Pusaka Gua Siluman Karya Kho Ping Hoo di http://ceritasilat-novel.blogspot.com by Saiful Bahri Situbondo

   
Akan tetapi kata-katanya tidak diperdulikan orang karena tiba-tiba tuan rumah, yaitu Ciong Thai, menggerakkan tubuhnya dan "brakkkk!"

   Bangku yang ia duduki amblas ke dalam tanah sampai dua dim lebih! Hebat sekali pengerahan Iweekang untuk memberatkan tubuh ini. Lantai itu keras, akan tetapi kaki bangku dari kayu toh dapat amblas sebegitu dalamnya! Di lain saat Ciong Thai sudah melompat dan berdiri di depan Lee Ing, matanya yang besar-besar itu melotot dan sinarnya seperti sepasang mata lembu tersorot lampu.

   "Bocah sombong! Apakah setelah mengalahkan dua orang itu kau anggap tidak ada orang berani melawanmu? Mari, mari, kita coba-coba, Kau boleh membunuh aku kalau kau mampu!"

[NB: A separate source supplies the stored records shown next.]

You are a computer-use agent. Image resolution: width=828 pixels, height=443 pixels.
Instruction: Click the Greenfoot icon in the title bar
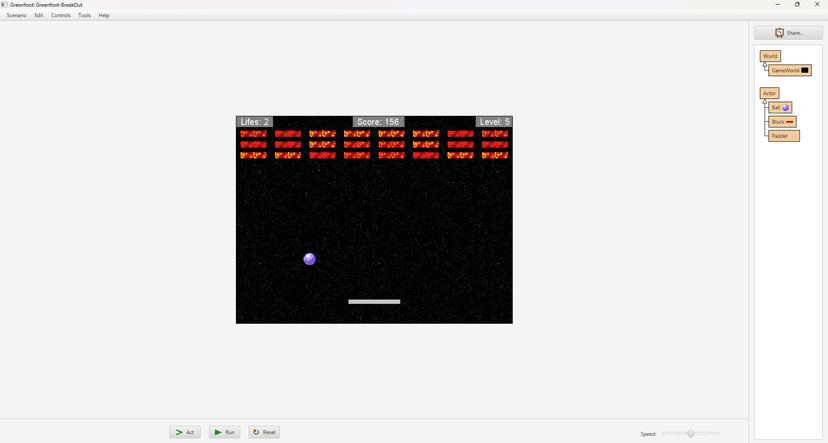pyautogui.click(x=4, y=4)
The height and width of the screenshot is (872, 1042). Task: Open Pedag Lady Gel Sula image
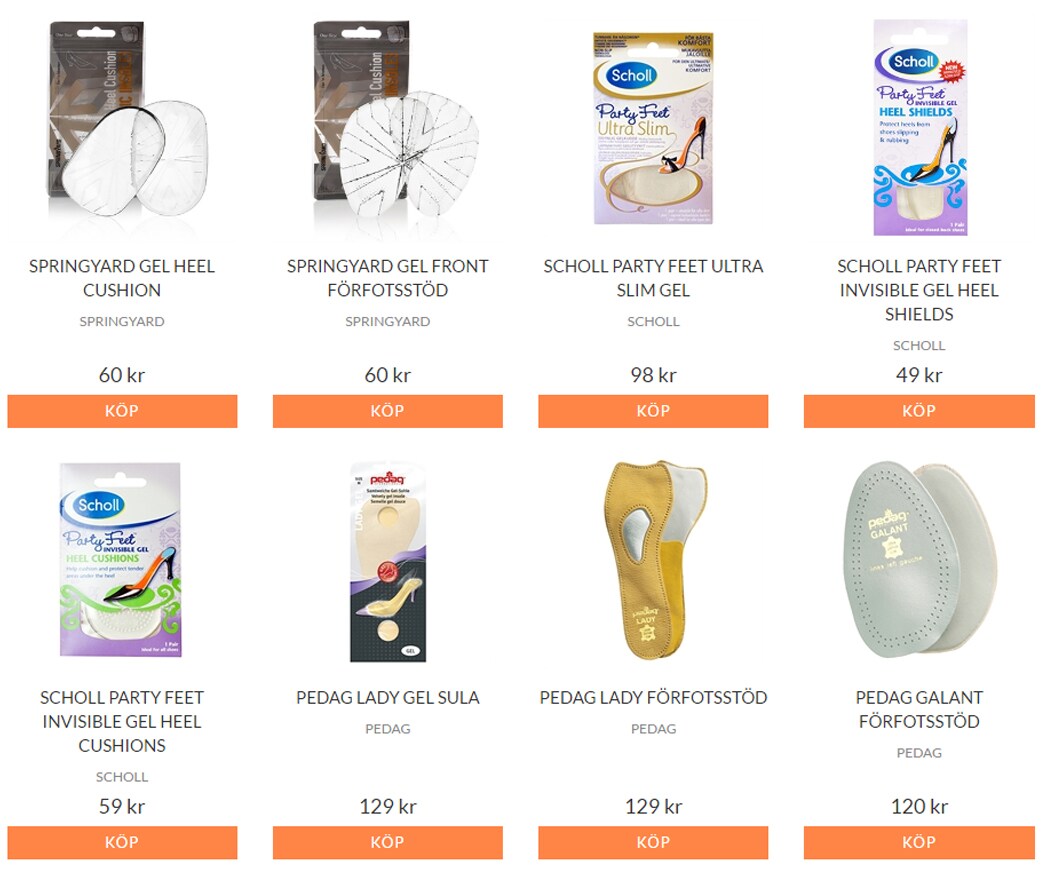coord(388,562)
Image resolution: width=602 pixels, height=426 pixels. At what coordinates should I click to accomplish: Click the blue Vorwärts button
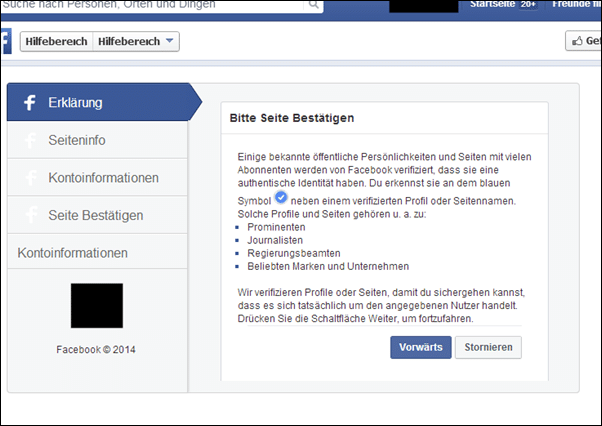(x=421, y=347)
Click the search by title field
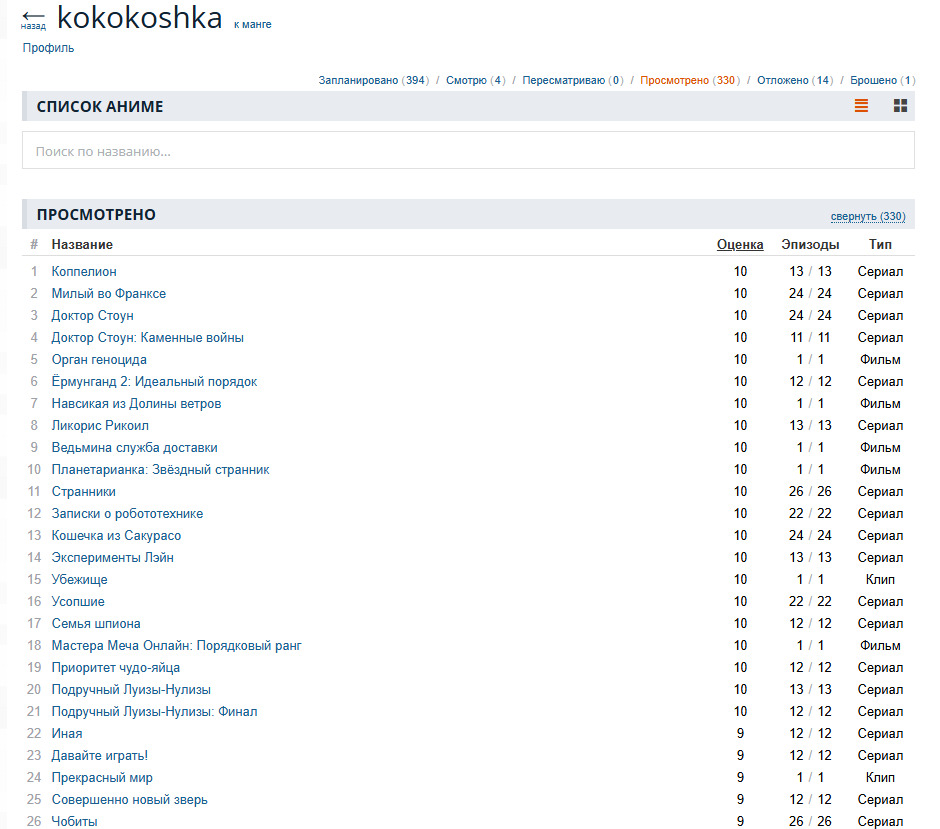The width and height of the screenshot is (940, 829). coord(468,151)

   Setelah berkata demikian, Ciong Thai berdiri dengan dua kaki dipentang dan tubuh sedikit membongkok.

   "Ciong-enghiong, jangan! Nona Souw bukan lawanmu, dia lihai sekali, kau akan celaka....!"

   Kembali Han Sin mencegah dan Lee Ing yang mendengar ini menjadi terheran-heran dan juga tidak puas. Mengapa dalam kata kata ini agaknya Han Sin mengkhawatirkan keselamatan Ciong Thai?

   "Nanti mati, sekarang juga mati, apa bedanya? Nona, aku sudah mendengar bahwa kepandaianmu tinggi sekali, coba kau terima doronganku hendak kulihat sampai di mana tingginya ilmumu!"

   Kata Ciong Thai sambil melangkah maju dan mendorongkan kedua lengannya dengan telapak tangan di depan.

   Lee Ing tersenyum mengejek.

   "Siapa sih takut menghadapi Sin jiu (Tangan Sakti)?"

   Dengan secara sembarangan iapun mendorongkan kedua lengannya menyambut dorongan lawan.

   Terjadilah adu kepandaian yang hebat dan yang membuat semua orang memandang dengan bengong, kagum dan tegang. Bagi orang yang belum tinggi Iweekangnya, kalau mengadu tenaga saling mendorong dengan dua pasang tangan yang menempel. Akan tetapi ketika Lee Ing mendorongkan kedua lengannya ke depan, tenaganya yang merupakan hawa murni dari dalam tubuhnya telah menjadi hawa pukulan yang menyambar ke depan dan bertemu dengan hawa pukulan yang timbul dari dorongan Ciong Thai. Dalam jarak setengah meter, dua pasang lengan itu terhenti dan keduanya mengerahkan tenaga untuk mengalahkan lawan dengan hawa pukulan dari jauh.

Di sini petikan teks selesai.